EXERCISE REQUIREMENTS.
Would you retype exactly the lines from the one containing "Click the Library icon in the toolbar" through the last line of the records below, and nothing else?

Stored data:
──────

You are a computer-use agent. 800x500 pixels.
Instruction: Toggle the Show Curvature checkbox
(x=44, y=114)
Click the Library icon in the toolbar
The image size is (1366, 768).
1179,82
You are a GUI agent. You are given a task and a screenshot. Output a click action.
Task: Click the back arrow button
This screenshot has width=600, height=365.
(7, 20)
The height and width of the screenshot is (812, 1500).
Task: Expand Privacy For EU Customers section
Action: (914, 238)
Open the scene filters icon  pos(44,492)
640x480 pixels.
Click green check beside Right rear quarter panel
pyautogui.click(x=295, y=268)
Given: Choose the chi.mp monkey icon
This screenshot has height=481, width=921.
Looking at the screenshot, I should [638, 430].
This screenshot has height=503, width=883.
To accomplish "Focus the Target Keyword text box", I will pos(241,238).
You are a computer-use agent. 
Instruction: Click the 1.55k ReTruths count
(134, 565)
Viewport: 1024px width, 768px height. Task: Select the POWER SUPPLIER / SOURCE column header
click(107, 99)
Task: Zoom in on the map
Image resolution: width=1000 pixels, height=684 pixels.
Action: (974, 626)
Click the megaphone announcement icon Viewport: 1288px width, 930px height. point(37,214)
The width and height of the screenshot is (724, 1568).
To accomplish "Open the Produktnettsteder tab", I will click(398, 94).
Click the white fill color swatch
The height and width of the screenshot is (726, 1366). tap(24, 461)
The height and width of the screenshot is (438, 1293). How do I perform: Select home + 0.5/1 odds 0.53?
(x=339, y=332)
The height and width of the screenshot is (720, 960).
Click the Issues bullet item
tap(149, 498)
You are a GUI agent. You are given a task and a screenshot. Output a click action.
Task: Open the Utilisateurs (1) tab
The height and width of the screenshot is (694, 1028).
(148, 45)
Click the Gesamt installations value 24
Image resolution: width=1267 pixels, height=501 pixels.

──────

RESPONSE AREA.
Click the Library icon in the toolbar
The image size is (1366, 768).
1179,82
You are a GUI agent. You are given a task and a screenshot. Output a click action.
Task: Click the back arrow button
This screenshot has width=600, height=365.
(7, 20)
The height and width of the screenshot is (812, 1500).
Task: Expand Privacy For EU Customers section
Action: (914, 238)
Open the scene filters icon  pos(44,492)
640x480 pixels.
Click green check beside Right rear quarter panel
pyautogui.click(x=295, y=268)
Given: Choose the chi.mp monkey icon
This screenshot has height=481, width=921.
Looking at the screenshot, I should [638, 430].
This screenshot has height=503, width=883.
To accomplish "Focus the Target Keyword text box", I will pos(241,238).
You are a computer-use agent. 
Instruction: Click the 1.55k ReTruths count
(134, 565)
Viewport: 1024px width, 768px height. Task: Select the POWER SUPPLIER / SOURCE column header
click(107, 99)
Task: Zoom in on the map
Image resolution: width=1000 pixels, height=684 pixels.
Action: (974, 626)
Click the megaphone announcement icon Viewport: 1288px width, 930px height. point(37,214)
The width and height of the screenshot is (724, 1568).
To accomplish "Open the Produktnettsteder tab", I will click(398, 94).
Click the white fill color swatch
The height and width of the screenshot is (726, 1366). tap(24, 461)
The height and width of the screenshot is (438, 1293). How do I perform: Select home + 0.5/1 odds 0.53?
(x=339, y=332)
The height and width of the screenshot is (720, 960).
Click the Issues bullet item
tap(149, 498)
You are a GUI agent. You are given a task and a screenshot. Output a click action.
Task: Open the Utilisateurs (1) tab
The height and width of the screenshot is (694, 1028).
(148, 45)
Click the Gesamt installations value 24
Image resolution: width=1267 pixels, height=501 pixels.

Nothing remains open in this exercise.